Create parser builder pipeline. #302

Mike111177 · 2020-08-15T21:41:04Z

Currently the only way to configure yargs-parser is by the following. (Excuse my mixed syntax)

require('yargs-parser")(args, opts) => Arguments

I propose creating a builder pipeline that allows you to preconfigure your opts before running the command by adding an opts function to the Parser interface

export interface Parser {
   //other stuff
   opts: (opts: Partial<Options>) => Parser;
}

This has a bunch of advantages:

Allows programmer to not keep track of opts variable when used multiple times.

const parse = require('yargs-parser').opts({...})
function myfunc1(){parse("no opts variable here")}
function myfunc2(){parse("no opts variable here")}

Allows parser to check options ahead of time. This means that if after you create your parser with opts, yargs-parser doesn't have to do any of the setup of validation twice. So if you do myParser("mystring") there is no need to
any of the options pre-processing twice.
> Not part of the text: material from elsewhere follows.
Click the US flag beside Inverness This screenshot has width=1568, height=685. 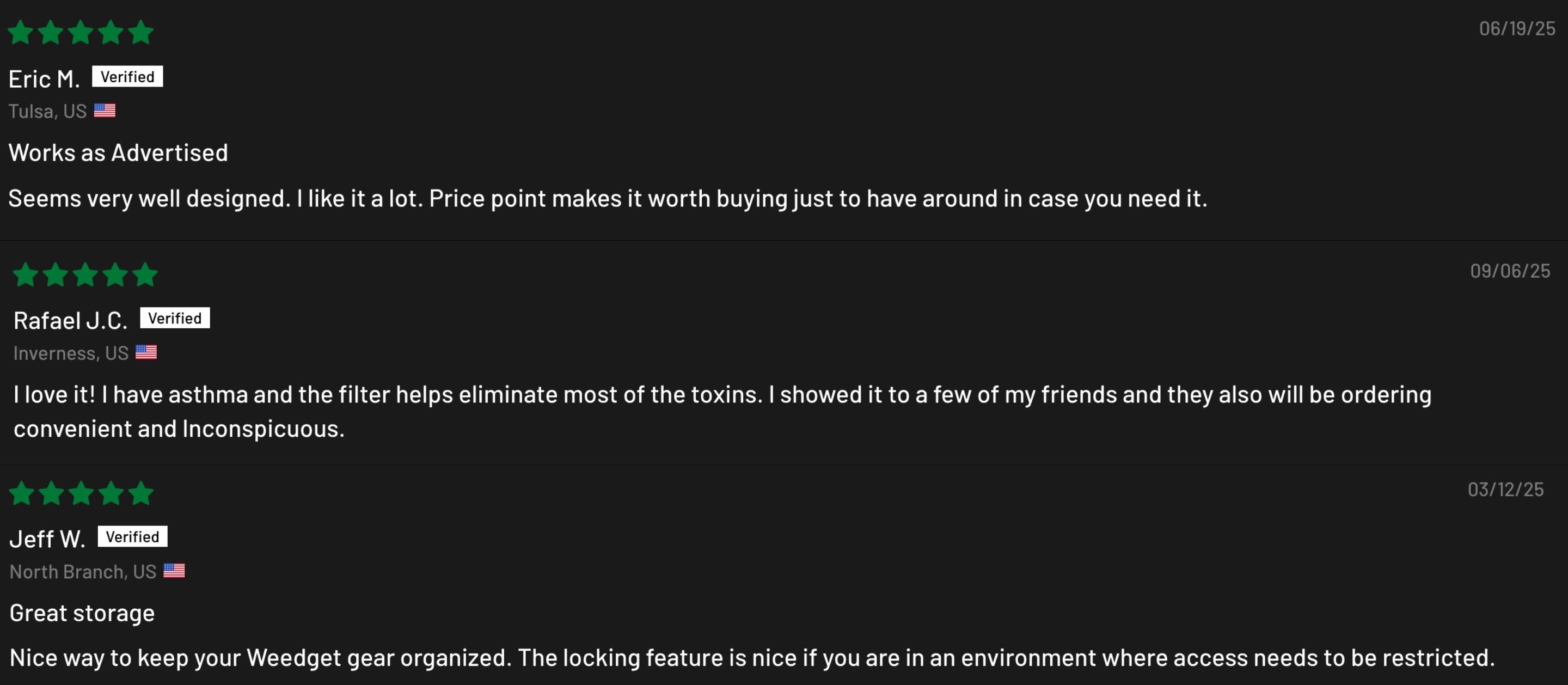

The first time the args are even referenced on the parser function are like 150 lines of code in:

yargs-parser/lib/yargs-parser.ts

Line 203 in 5f987aa

for (let i = 0; i < args.length; i++) {

Since this is not a breaking change you can also now throw an exception on checkConfiguration() errors, since this is a new opt-in feature anyway.
Really good interop with ideas from Hopefully ending any and all discussion about how to handle quotes.... #300 if considered:

//Oldway
const oldway = require('yargs-parser)
oldway("my command", {opts...})
//Can't throw opts error because that's breaking change
//Warning only happens when parser is used, instead of when options are defined

//To make a preconfigured bashlike parser
const parse = require('yargs-parser').opts({...}).bash
//Returns (arg: string, opts?: Partial<Options>) =>Arguments
//Can immediately throw if your options are invalid, faster debugging

parse("myweird option with a literal \\\" in it")
//Is able to skip option validation since it was already done.
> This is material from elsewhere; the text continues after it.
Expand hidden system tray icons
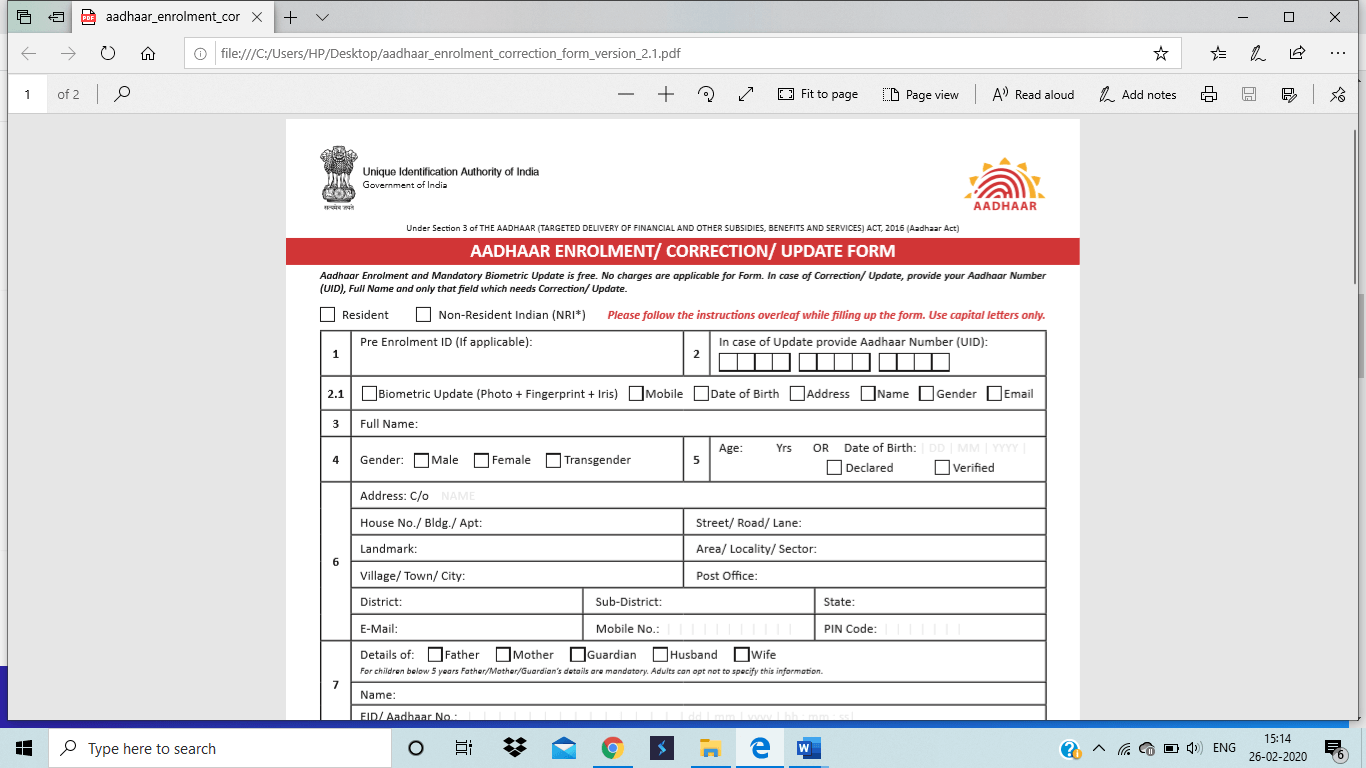(1099, 748)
parse("myweird option with a literal \\\" in it", {additional_opts})
//Can't skip validation, but original options will still have thrown error if malformed

parse(["my", "bunch", "of", "tokens"])
//Compiler error: bash tokenizer expects string, tokenizing tokens makes no sense

These are just a couple of thoughts. Other potential things that could come from this is some of the functionality of yargs being possible in yargs parser, maybe in the future the idea of commands.

The text was updated successfully, but these errors were encountered:

bcoe · 2020-09-20T21:12:52Z

These are just a couple of thoughts. Other potential things that could come from this is some of the functionality of yargs being possible in yargs parser, maybe in the future the idea of commands.

@Mike111177 I appreciate you taking the time to write this up 👍

The goal of the yargs-parser library is to be a (relatively) lightweight library, that given process.argv provides are parsed version, which a higher level library like yargs or meow (with both use the library) can build on top of.

I think if we were to extend too much on the API surface like this, we start to blur the line too much between what the goals are of yargs, vs., the goals of yargs-parser.

I think a good way to think of it might be the responsibilities of Node.js, vs., v8.

Mike111177 · 2020-10-26T17:29:24Z

Hmm, I kinda regret not including #300 in this issue, because this is kind of a response to both. I'll be quoting stuff from there too, I don't know if it is possible to merge issues.

@bcoe I totally agree with keeping the functionality of yargs, and yargs-parser separate and we'll defined. My concern is that the current responsibilities of yargs-parser is already pretty muddy. It serves as two roles currently:

Given a token array (usually passed via yargs) create an object that contains the arguments.
When used as a stand-alone package, tokenize a string and then feed into role 1.

Because most shells differ in behavior from yargs-parser tokenizer this can cause unexpected results from the user.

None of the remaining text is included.